You say she’s dirty, basic, and nothing like the other Great Lakes.
But I already know she doesn’t let you see her, like I do.
She doesn’t call home to you.
So, tell me again why Tahoe, in the west, would make a better Great Lake than Erie. I mean, she’s here with the rest, but never mind that.
I find peace in the chaos she creates. The inland, salt-less seas of the Midwestern USA would be a lot less beautiful without her.
So, sleep on her, like you sleep on me.
Changes and Explanations:
Punctuation:
I added the needed a few missing commas, periods, and whatever else I needed for word flow.
Spelling:
I fixed the one Great Lake typo. To ensure the reader understands and my meaning stays grounded in the subject.
Line Breaks:
I also added standardized line breaks which group the thoughts into coherent stanzas. Instead of the fragmented, rapid-fire lines of the initial draft.
Art is Subjective
The beauty of art is that it belongs to the viewer as much as the creator. When you read this, you might see a few different things depending on your view. You see a tribute to a lake, a reflection on a relationship, or an anthem for the misunderstood. That is one of my favorite parts of writing and a point I love to use. My intention is never to dictate how you should feel, because art is inherently subjective.

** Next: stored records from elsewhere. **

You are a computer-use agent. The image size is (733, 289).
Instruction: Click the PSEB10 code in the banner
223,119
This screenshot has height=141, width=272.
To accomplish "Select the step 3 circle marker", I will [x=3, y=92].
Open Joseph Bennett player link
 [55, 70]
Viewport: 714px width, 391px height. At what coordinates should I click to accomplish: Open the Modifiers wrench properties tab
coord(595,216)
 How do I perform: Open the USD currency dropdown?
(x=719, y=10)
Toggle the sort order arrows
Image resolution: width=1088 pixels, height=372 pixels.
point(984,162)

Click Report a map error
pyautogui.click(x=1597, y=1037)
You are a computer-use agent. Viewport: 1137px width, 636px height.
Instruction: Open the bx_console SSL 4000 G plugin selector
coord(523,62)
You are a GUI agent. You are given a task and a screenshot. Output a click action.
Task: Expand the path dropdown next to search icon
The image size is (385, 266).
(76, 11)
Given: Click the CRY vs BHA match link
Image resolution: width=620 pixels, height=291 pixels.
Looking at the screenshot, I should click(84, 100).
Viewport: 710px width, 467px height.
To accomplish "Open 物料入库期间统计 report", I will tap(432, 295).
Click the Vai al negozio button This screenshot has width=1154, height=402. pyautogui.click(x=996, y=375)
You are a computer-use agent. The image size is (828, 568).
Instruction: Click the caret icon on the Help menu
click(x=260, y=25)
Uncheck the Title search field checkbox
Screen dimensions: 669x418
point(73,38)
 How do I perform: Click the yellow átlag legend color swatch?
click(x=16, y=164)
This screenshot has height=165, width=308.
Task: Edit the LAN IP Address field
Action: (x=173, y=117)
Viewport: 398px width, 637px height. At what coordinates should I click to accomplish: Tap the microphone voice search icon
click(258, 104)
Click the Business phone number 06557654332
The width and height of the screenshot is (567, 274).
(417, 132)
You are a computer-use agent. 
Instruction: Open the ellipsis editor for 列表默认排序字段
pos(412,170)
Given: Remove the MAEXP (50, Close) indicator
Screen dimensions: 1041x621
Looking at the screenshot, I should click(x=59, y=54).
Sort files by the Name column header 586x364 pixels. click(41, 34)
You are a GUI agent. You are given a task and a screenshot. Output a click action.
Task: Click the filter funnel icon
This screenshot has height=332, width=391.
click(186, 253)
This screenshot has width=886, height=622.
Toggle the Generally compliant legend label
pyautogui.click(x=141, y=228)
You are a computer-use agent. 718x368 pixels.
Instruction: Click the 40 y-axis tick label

Poetry is the art of bleeding out in ink so you don’t bleed out on the people’s screens. With one goal making readers feel the same cauterized wounds you’ve been carrying all these years.
Axton N. O. Mitchell
However, I do layer my own truths into these lines. I wrote this to show that your love for a person is your own. Love anything is not bothered by what others think. It stands alone, regardless of their consensus. When people put you down or try to “yuck your yum,” they are projecting their own limitations. Their inability to see the value in what you love does not make your happiness any less real.
Polished Piece:
Sleep on Me-
So, I know, guys. It is just Lake Erie.
You call her dirty, basic, and nothing like the other Great Lakes.
But I already know she doesn’t let you see her, like I do.
She doesn’t call home to you.
Tell me again why Tahoe, in the west, makes a better Great Lake.
I mean, she is right here with the rest, but never mind.
I find peace in the unconventional. The peace in the chaos she creates finds me effortlessly.
Remember, she is just water to you.
To me, her inland, salt-less seas lining Midwestern shores would be far less beautiful without her.
So, sleep on her.
Just like you sleep on me.
Changes and Explanations:
Words:
I changed where I called her it all she/her references for thematic story. I removed certain elements to make the challenge more immediate and present. I then added the line. “I find peace in the unconventional” to emphasize that this is a choice of perspective.
Punchlines in Poetry:
The ending gut punch, by punchline. By changing So, sleep on her, like you sleep on me. To create a heavy, deliberate finality that forces the reader to stop then sit with the punchline. It become So, sleep on her. Just like you sleep on me.

It’s all decisions:
You have the pleasure of choosing-
Creating this post taught me something important. I often hold back my best work because I am waiting for the perfect edit or moment. The truth is, the real experience, born in a garage during a windstorm, pieces tend to be the most honest.
I separate the creative flow from the editing session. This allows me to create a way to honor both the chaotic spark and an editor’s discipline.
Please don’t forget art does not need to be polished to be valid. Your personal loves do not need to be justified. They do not need to be reciprocated by others to be worth protecting. Keep writing, keep creating, and most importantly, keep trusting your own voice.
If they do not get it, that is their loss, not yours.